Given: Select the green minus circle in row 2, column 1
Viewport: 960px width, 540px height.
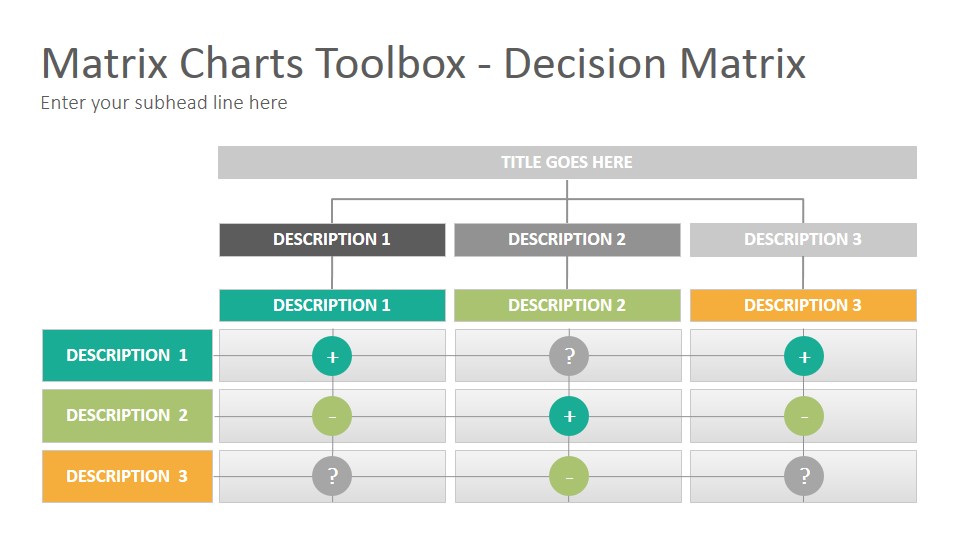Looking at the screenshot, I should [332, 416].
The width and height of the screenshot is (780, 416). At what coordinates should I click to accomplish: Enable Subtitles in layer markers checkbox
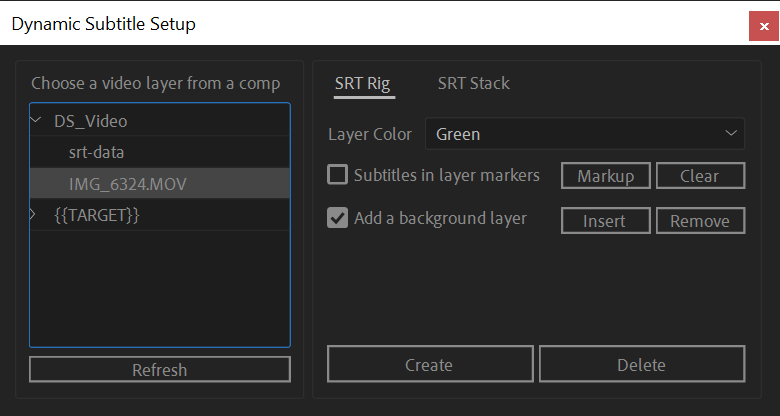(337, 175)
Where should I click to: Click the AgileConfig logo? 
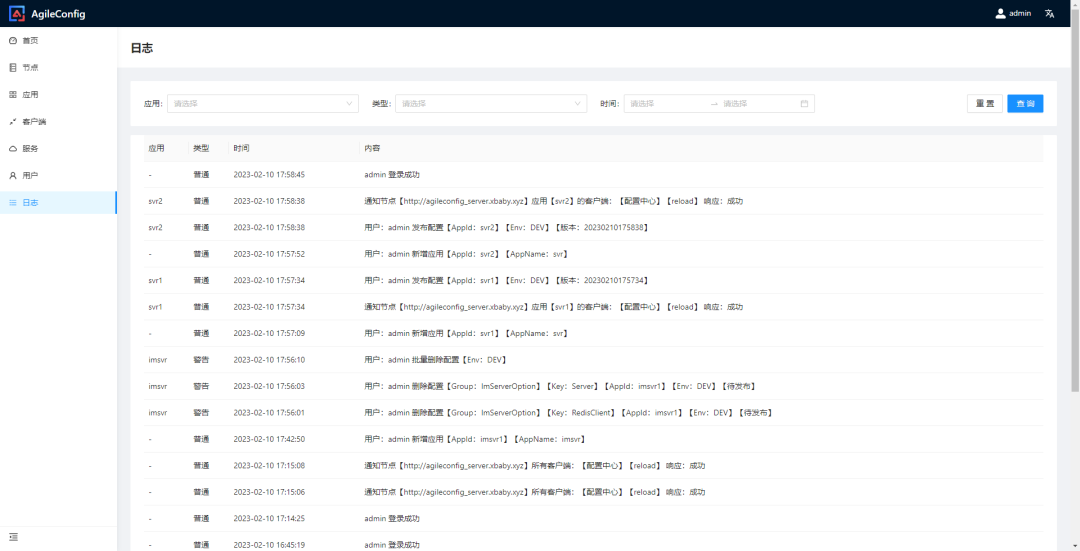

###

[WORK ORDER]
The required output is the line containing "The width and" plus every line after it to the end of the data, copied exactly and with no pictures.

[RESULT FOR THIS TASK]
The width and height of the screenshot is (780, 416). At what coordinates should I click to accomplish: Enable Subtitles in layer markers checkbox
(337, 175)
Where should I click to: Click the AgileConfig logo? 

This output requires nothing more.